Copy out the material below word for word, line by line.

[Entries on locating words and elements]
§

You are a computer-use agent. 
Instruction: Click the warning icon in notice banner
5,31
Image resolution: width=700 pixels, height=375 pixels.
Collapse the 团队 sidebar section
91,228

§

EXERCISE SOLUTION →
You are a computer-use agent. 
Instruction: Click the warning icon in notice banner
5,31
Image resolution: width=700 pixels, height=375 pixels.
Collapse the 团队 sidebar section
91,228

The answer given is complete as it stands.